= Text shown =
· · · ·

For stock market bears, the theory has become a very handy way of re- justifying their stance. In recent times stock market corrections or bear markets have generally been caused, at least in the Western world, by deteriorating liquidity as central banks raise interest rates to combat inflation. Plainly there's a bit of that going on in Britain right now. After yesterday's clutch of economic indicators, it rather looks as if last week's quarter point on interest rates won't be the last. Even so, this hardly justifies the present bout of jitters. Inflation is still in abeyance in most of Europe and North America.

Instead, the turbulence in Western markets has been caused by the opposite thing - the fear of deflation. The contagion has spread, moreover, not from Wall Street into the rest of the world, as it usually does, but from the Far East, from the developing Pacific Rim economies into Japan and then into the US and Europe. One feature of this phenomenon has been a tendency for bond and equity markets to decouple, for bond prices to rise even as equities are falling, much as they have done in Japan since the stock market bubble burst at the end of the 1980s. This is highly unusual, for the two normally track each other, and a clear indication of deflationary forces at work, the argument runs.

Taking the real economy, the deflation theory works like this. The crisis in the Pacific Rim economies may not be of critical importance to the US and Europe, but it is to Japan, half of whose exports go to Asia. Here there's a double whammy for Japan's already weakened economy. Nobody will be buying on past levels and even if they were, Japan's competitiveness has been severely undermined by currency devaluation in the region. What's more, the consequence of excessive investment in the region is overcapacity and too many goods looking for a market.

Still reeling from the after effects of Japan's own speculative stock market and property bubble, Japanese banks now have a whole new raft of bad loans to come to terms with. No wonder Barton Biggs, Morgan Stanley's stock market guru, is advising clients to quit waiting for a recovery, cut their losses and bail out of Tokyo.

With no Asian market to turn to, Japanese companies and their counterparts in the region will fix their efforts on the one big growth market left, the US. In the words of Andrew Smithers, of the London based investment boutique Smithers & Co, "a weak yen would be part of the general devaluation of Asian currencies and would exacerbate the growing disparity in the US between the rise in costs of labour and services and the price of traded goods. This would pose a major threat to the profits and cash flow of US corporations." A fall in the yen thus becomes the trigger for a further fall on Wall Street. In a worst case scenario, there's a trade war, pressure for protectionism, and, hey ho, it's the 1930s all over again.

Compelling isn't it? But actually rather unlikely, at least in this form. Here's the other side of the coin. World capacity and output have not been growing at an unusually fast pace; investment spending is at around, or below, its long-run average relative to OECD and world GDP, although it is at a cyclical peak in the US. There are gluts and falling prices - but only in a handful of commodities, in particular in semiconductors, steel, possibly chemicals and cars. Because they are high-profile they exercise a tyranny over popular thinking.

· · · ·

= Given information =
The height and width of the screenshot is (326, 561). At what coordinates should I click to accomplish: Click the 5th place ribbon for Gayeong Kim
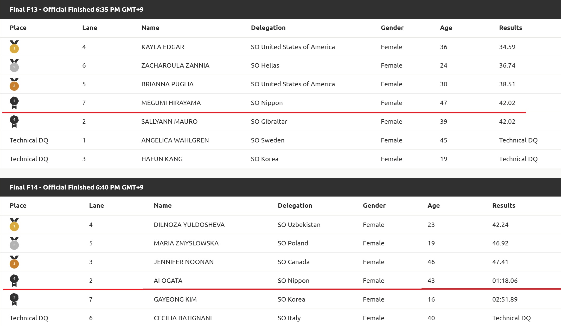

· · · ·

= Given task A =
In the deflation commentary, what share of Japan's exports go to Asia?
= Given task B =
Reproduce the deflation commentary word for word, from "Instead, the turbulence" up to and including "the argument runs.".
The material was taken from a separate source.

= Written reply A =
Half of Japan's exports go to Asia.

= Written reply B =
Instead, the turbulence in Western markets has been caused by the opposite thing - the fear of deflation. The contagion has spread, moreover, not from Wall Street into the rest of the world, as it usually does, but from the Far East, from the developing Pacific Rim economies into Japan and then into the US and Europe. One feature of this phenomenon has been a tendency for bond and equity markets to decouple, for bond prices to rise even as equities are falling, much as they have done in Japan since the stock market bubble burst at the end of the 1980s. This is highly unusual, for the two normally track each other, and a clear indication of deflationary forces at work, the argument runs.